Random Post: Rolling the DICE
RSS .92| RSS 2.0| ATOM 0.3
  • Home
  • About
  •  

    Four Coherence-based Solutions to a Data Hot Spot Problem

    August 31st, 2011

    Summary

    Leveraging the DICE framework I developed last year (write-up available under “Papers and Articles” at http://www.scapps.co.uk), I developed four different solutions to a simplified (non-distributed) variant of the DICE computing problem using Coherence 3.7, each using a different approach to concurrency management. I then measured the throughput of each implementation using DICE configurations that promote a high rate of concurrent requests for access to shared data objects.

    The implementation based on Coherence’s Entry Processors feature showed the highest throughput.

    Two of the four implementations provide ACID transactional guarantees. The transactional implementations provided lower throughput than the non-transactional implementations.

    One of the two transactional implementations uses a Coherence transactionality feature which is now deprecated. The other uses Coherence’s new Transactions Framework. The transactional implementation based on the deprecated Coherence feature provided greater throughput than the implementation based on the new Transaction Framework.

    Simplified DICE Computing Problem

    There are two domain classes:

    • Counters, each with a unique identifier and a counter value.
    • Incrementers, each containing a unique identifier and a reference to a Counter, and a flag that is used to distinguish between Incrementers that have and have not been processed. Each Incrementer represents an event to be processed.

    Processing an Incrementer event involves the following steps:

    1. The Incrementer object is interrogated to obtain the id of the Counter object to which it refers.
    2. The Counter object is located.
    3. The value of the Counter object’s counter field is incremented.
    4. The Incrementer object’s processed flag is set.
    5. The new state of the Counter is saved in the shared data area.
    6. The Incrementer is written to the shared data area. The throughput being measured is the rate at which these update operations (DICE ops.) are performed.

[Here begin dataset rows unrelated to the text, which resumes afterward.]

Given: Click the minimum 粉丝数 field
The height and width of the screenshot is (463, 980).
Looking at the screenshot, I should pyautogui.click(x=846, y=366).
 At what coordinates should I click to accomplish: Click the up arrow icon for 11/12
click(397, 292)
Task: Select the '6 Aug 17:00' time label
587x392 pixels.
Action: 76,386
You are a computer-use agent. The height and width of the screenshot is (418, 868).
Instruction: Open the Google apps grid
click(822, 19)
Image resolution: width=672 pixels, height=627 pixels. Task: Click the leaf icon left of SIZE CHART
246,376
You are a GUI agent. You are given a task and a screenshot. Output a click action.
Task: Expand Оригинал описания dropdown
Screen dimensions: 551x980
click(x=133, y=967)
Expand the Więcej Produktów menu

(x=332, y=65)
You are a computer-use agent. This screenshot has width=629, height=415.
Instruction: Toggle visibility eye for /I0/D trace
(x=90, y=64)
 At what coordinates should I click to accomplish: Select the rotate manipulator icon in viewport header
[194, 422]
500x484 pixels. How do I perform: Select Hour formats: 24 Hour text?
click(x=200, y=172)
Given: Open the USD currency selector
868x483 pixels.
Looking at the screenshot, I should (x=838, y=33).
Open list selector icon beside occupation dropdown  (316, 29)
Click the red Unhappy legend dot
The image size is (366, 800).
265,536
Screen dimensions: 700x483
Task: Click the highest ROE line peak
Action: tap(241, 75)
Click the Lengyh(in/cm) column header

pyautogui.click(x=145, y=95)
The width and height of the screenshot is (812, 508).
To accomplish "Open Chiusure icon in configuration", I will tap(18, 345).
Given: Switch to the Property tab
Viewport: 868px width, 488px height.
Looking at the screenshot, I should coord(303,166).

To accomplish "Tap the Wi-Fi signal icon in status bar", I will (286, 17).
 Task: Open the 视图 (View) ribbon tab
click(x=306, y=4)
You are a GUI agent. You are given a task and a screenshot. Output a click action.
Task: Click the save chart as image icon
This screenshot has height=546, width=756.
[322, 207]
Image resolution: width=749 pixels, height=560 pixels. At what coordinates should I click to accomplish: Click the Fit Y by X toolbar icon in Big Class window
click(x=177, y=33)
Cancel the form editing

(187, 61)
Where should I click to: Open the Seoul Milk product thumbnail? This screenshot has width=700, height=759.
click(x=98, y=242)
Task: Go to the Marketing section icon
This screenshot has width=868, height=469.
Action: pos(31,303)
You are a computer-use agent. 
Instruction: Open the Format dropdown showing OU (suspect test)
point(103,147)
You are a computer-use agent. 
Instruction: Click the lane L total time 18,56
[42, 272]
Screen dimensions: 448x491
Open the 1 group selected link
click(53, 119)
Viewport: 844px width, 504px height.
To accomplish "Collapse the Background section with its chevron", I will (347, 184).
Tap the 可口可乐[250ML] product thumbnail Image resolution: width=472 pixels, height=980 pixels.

    This problem is a simplified version of the original DICE problem, which required that domain data and processing be distributed across more than one host. In the simplified version presented here, all data is stored and all processing is done on a single host. Note, however, that the solutions presented here can also work without modification with distributed clients, data or both.

    The Four Implementations

    The client program in each of the four implementations is a cluster member without local storage. The cache(s) needed by each implementation are established and managed by another cluster member which is started before the client is run.

    The four implementations differ in the ways they perform DICE ops:

    • Client non-transactional – The client’s worker threads read from and write to the caches, using explicit locks to manage concurrency. Two caches are used, one per domain type.
    • EntryProcessor non-transactional – The client’s worker threads send Entry Processors to the cluster member that hosts the data. That cluster member performs the updates, taking advantage of the Entry Processors’ inherent concurrency controls. One cache is used for both domain types so that a single Entry Processor can be used for each DICE op.
    • Client transactional deprecated – The client’s worker threads read from and write to the caches using the (deprecated) TransactionMap interface. Pessimistic mode is used to manage concurrency. Two caches are used, one per domain type.
    • Client transactional Transaction Framework – The client’s worker threads read from and writes to the caches using the Transaction Framework’s OptimisticNamedCache interface. When updates fail for concurrency-related reasons (either a required lock is unavailable or the optimistic assumption proves false), retries are issued automatically. Two caches are used, one per domain type.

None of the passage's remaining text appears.